··· GIVEN RECORDS

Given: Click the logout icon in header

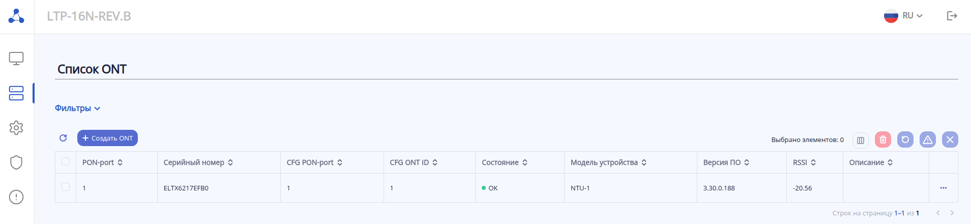Looking at the screenshot, I should click(x=952, y=16).
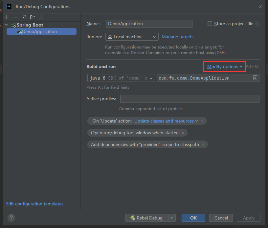
Task: Enable Store as project file
Action: pos(210,24)
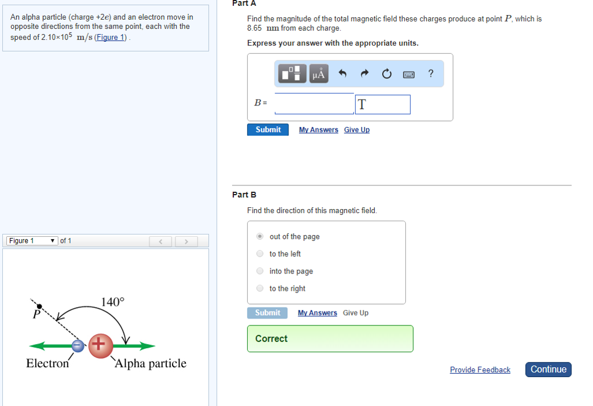Click the redo arrow in the answer toolbar
This screenshot has height=406, width=593.
[364, 73]
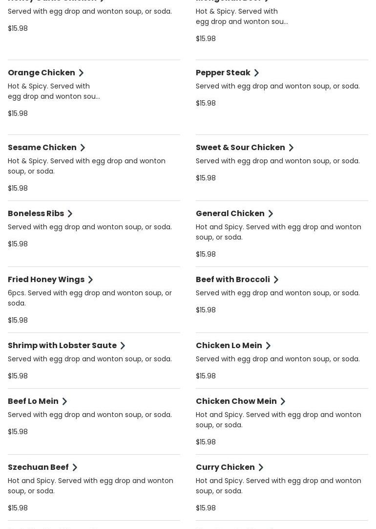Click the chevron beside Orange Chicken
The width and height of the screenshot is (376, 529).
tap(81, 73)
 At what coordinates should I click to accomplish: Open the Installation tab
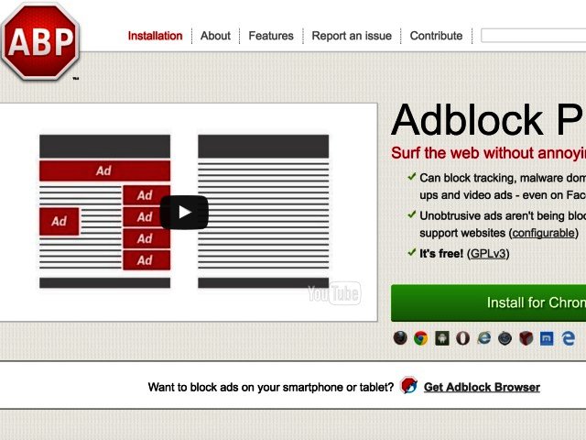pyautogui.click(x=155, y=36)
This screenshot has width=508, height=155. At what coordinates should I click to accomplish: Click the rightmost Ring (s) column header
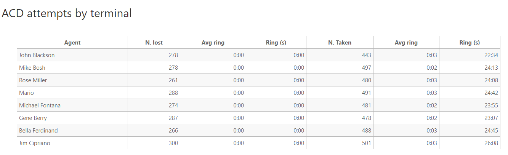pos(470,43)
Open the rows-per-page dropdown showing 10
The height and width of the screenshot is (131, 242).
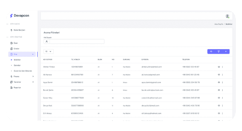pyautogui.click(x=48, y=51)
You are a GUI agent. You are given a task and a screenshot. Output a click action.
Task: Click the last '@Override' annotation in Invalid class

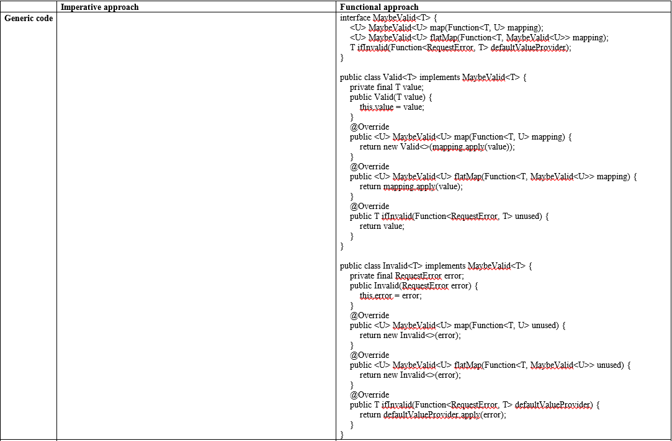tap(365, 394)
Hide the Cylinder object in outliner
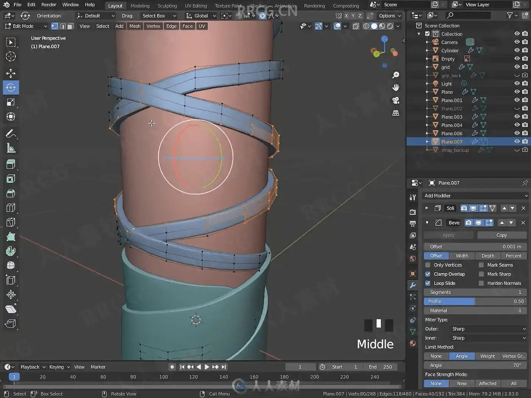Image resolution: width=531 pixels, height=398 pixels. [x=517, y=50]
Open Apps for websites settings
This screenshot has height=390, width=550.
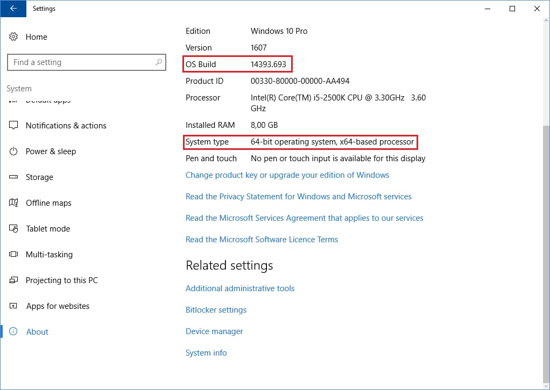click(x=58, y=306)
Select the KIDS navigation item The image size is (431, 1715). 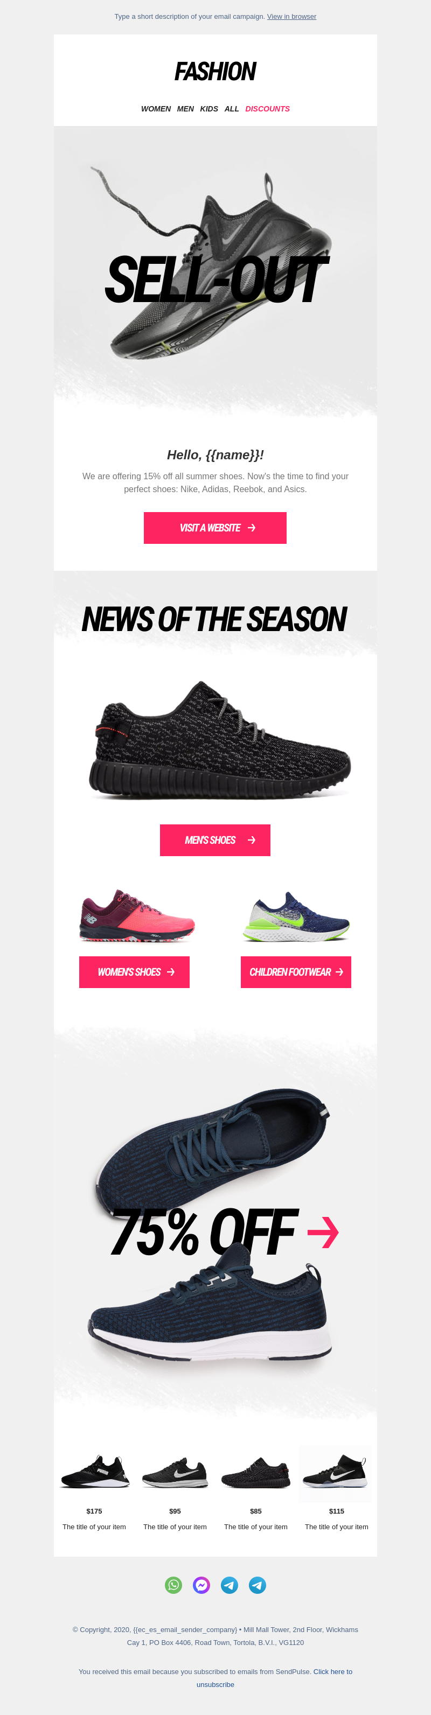click(209, 109)
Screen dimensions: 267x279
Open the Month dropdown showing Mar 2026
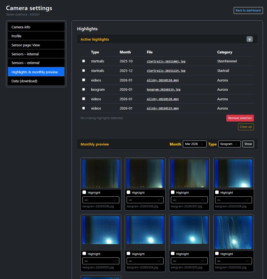pyautogui.click(x=194, y=144)
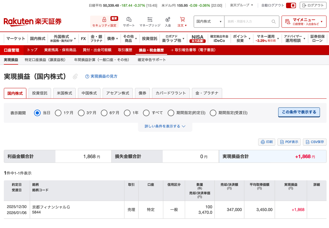
Task: Open PDF display (PDF表示)
Action: 289,142
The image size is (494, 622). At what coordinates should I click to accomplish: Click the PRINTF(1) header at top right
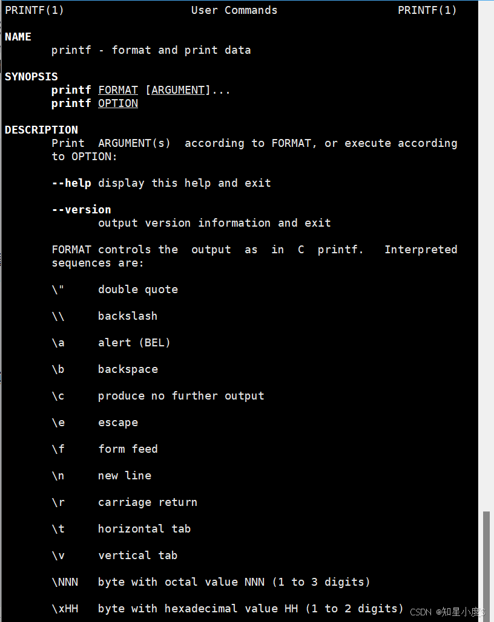coord(427,10)
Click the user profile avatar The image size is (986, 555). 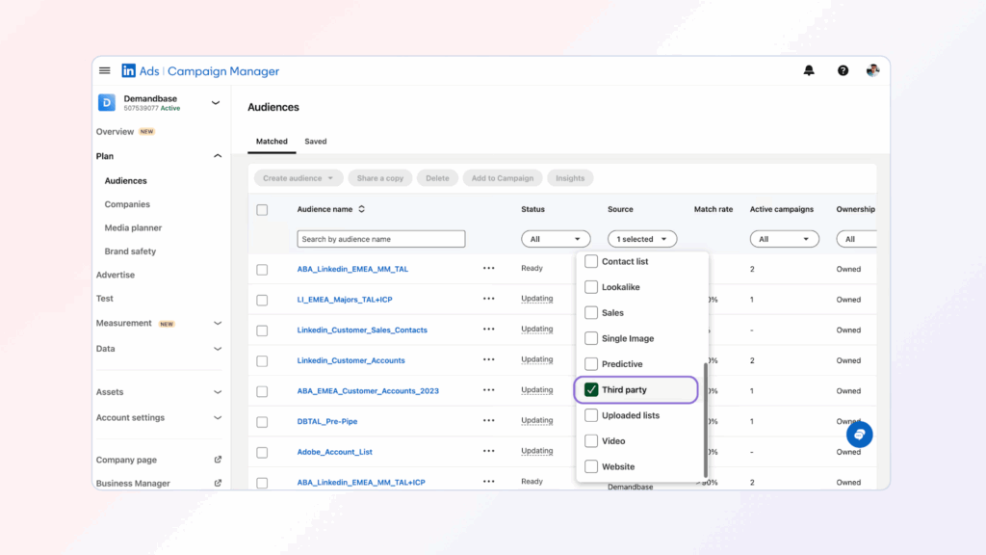872,70
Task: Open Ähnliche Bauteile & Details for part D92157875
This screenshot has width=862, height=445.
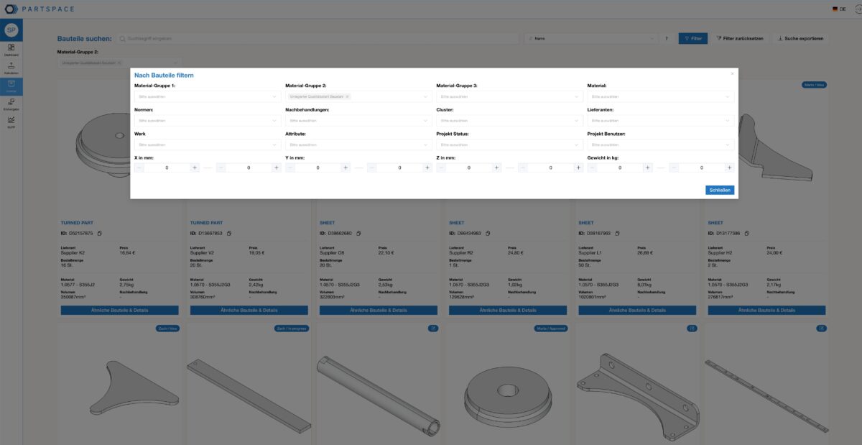Action: (118, 310)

······

[WHAT TO PRODUCE] Please copy out the lines starting with the one that contains "At what coordinates should I click to accomplish: Open" and going on through the one that contains "pos(470,43)", both included, leaving the pictures out.

[RESPONSE]
 At what coordinates should I click to accomplish: Open the Installation tab
pyautogui.click(x=155, y=36)
This screenshot has width=508, height=155. At what coordinates should I click to accomplish: Click the rightmost Ring (s) column header
pos(470,43)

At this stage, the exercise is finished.